BEGIN MATERIALS PROVIDED

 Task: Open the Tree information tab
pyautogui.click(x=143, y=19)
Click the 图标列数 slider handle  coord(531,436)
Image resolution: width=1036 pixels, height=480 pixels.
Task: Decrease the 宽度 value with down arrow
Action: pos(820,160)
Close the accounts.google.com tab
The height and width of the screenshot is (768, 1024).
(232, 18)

END MATERIALS PROVIDED

# GOAL OF THE EXERCISE
Every entry shown earlier is to be returned exactly, line for line.

# ANSWER
 Task: Open the Tree information tab
pyautogui.click(x=143, y=19)
Click the 图标列数 slider handle  coord(531,436)
Image resolution: width=1036 pixels, height=480 pixels.
Task: Decrease the 宽度 value with down arrow
Action: pos(820,160)
Close the accounts.google.com tab
The height and width of the screenshot is (768, 1024).
(232, 18)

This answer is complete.